Biological characterization of Drosophila Rapgap1, a GTPase activating protein for Rap1

Abstract

The activity of Ras family proteins is modulated in vivo by the function of GTPase activating proteins, which increase their intrinsic rate of GTP hydrolysis. We have isolated cDNAs encoding a GAP for the Drosophila Rap1 GTPase. Drosophila Rapgap1 encodes an 850-amino acid protein with a central region that displays substantial sequence similarity to human RapGAP. This domain, when expressed in Escherichia coli, potently stimulates Rap1 GTPase activity in vitro. Unlike Rap1, which is ubiquitously expressed, Rapgap1 expression is highly restricted.

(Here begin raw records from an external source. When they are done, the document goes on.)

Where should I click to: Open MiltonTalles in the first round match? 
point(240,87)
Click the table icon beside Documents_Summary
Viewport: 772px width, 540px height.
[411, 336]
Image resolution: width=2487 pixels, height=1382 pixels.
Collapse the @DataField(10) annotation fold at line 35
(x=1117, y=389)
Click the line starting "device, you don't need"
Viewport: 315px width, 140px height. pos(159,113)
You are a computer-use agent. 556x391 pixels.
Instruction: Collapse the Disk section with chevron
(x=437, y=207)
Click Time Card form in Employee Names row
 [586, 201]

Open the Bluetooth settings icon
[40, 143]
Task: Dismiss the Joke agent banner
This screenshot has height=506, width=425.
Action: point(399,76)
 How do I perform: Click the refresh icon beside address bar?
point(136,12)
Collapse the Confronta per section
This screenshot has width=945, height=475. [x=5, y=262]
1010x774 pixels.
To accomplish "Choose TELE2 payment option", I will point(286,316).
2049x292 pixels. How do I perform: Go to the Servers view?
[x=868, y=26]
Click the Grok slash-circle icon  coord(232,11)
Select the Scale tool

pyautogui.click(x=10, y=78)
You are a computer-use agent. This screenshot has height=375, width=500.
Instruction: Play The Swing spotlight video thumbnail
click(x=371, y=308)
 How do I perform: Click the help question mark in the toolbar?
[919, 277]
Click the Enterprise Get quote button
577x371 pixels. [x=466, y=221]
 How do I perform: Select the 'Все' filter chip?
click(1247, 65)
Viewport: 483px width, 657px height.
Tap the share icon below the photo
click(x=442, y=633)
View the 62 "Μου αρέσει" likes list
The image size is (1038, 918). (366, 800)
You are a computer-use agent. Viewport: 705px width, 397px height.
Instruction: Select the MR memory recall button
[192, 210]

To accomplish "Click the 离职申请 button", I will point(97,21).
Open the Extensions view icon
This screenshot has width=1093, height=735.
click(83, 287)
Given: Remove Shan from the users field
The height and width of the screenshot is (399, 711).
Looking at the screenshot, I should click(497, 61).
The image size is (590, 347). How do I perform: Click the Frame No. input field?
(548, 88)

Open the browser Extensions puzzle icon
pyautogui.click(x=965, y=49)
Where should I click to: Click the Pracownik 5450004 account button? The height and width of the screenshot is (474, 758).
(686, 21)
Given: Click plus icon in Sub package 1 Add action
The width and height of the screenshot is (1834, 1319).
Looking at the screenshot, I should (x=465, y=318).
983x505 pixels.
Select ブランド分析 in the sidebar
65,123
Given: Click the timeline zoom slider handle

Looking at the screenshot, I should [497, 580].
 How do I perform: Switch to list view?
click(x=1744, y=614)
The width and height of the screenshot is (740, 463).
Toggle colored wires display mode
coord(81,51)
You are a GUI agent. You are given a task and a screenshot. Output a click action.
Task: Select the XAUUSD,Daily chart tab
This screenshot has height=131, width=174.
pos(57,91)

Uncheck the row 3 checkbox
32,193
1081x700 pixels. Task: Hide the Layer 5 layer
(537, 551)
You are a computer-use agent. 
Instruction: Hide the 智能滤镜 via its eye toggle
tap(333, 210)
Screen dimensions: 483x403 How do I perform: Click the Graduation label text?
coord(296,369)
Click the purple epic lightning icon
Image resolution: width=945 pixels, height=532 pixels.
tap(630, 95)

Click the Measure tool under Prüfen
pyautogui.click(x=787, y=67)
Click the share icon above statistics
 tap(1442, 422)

Rapgap1 is expressed at high levels in the developing photoreceptor cells and in the optic lobe. Rapgap1 mRNA is also localized in the pole plasm in an oskar-dependent manner. Although mutations that completely abolish Rapgap1 function display no obvious phenotypic abnormalities, overexpression of Rapgap1 induces a rough eye phenotype that is exacerbated by reducing Rap1 gene dosage. Thus, Rapgap1 can function as a negative regulator of Rap1-mediated signaling in vivo.

Figure 1

Structure of the Rapgap1 gene and the protein. (A) Structure of the Rapgap1 gene. Exons are indicated as open boxes. The start codon (ATG) and the stop codon (TAA) are indicated. The region with sequence similarity to human RapGAP is ccrosshatched. (B) Amino acid sequence of Drosophila Rapgap1. Residues 181–640 of Drosophila Rapgap1 are aligned with residues 42–410 of human RapGAP (11). Black shading indicates identical residues. A 9-amino acid motif which is similar to a sequence in human RapGAP is underlined.

Figure 2

Interaction of Rapgap1 with Rap1 in vitro and in vivo. (A) Hydrolysis of GTP by GST–Rap1 in the presence of GST–Rapgap1. Control experiments measuring hydrolysis in the presence of GST alone or in the reaction buffer are shown. (B) Flies expressing three copies of the GMR–Rapgap1 transgene. (C) Flies heterozygous for a loss of function mutation in Rap1. (D) Flies carrying three copies of the GMR-Rapgap1 transgene that are also heterozygous for a loss-of-function mutation in Rap1.

Figure 3

Expression of Rapgap1 protein. (A) Cellular blastoderm embryo. (B) Germ-band extended embryo. (C) Germ-band retracted embryo; focused at the level of the peripheral nervous system. (D) Germ band retracted embryo; midgut primordia in focus. (E) Eye-imaginal disc from late third instar larva. (F) Eye-imaginal disc and optic lobe. The arrow in E and F indicates the morphogenetic furrow. Anterior is to the left in A–E. In F, ed refers to eye-imaginal disc and ol refers to the optic lobe.

Figure 4

Rapgap1 mRNA localization is dependent on posterior group genes. Rapgap1 RNA detected by in situ hybridization. Embryos collected from females of the following genotypes: (A) wild-type, (B) oskar^AK (four copies oskar), (C) oskar-bcd-3′UTR, (D) vasa^D1, (E) tudor^WC8, and (F) nanos^BN. Anterior is to the left.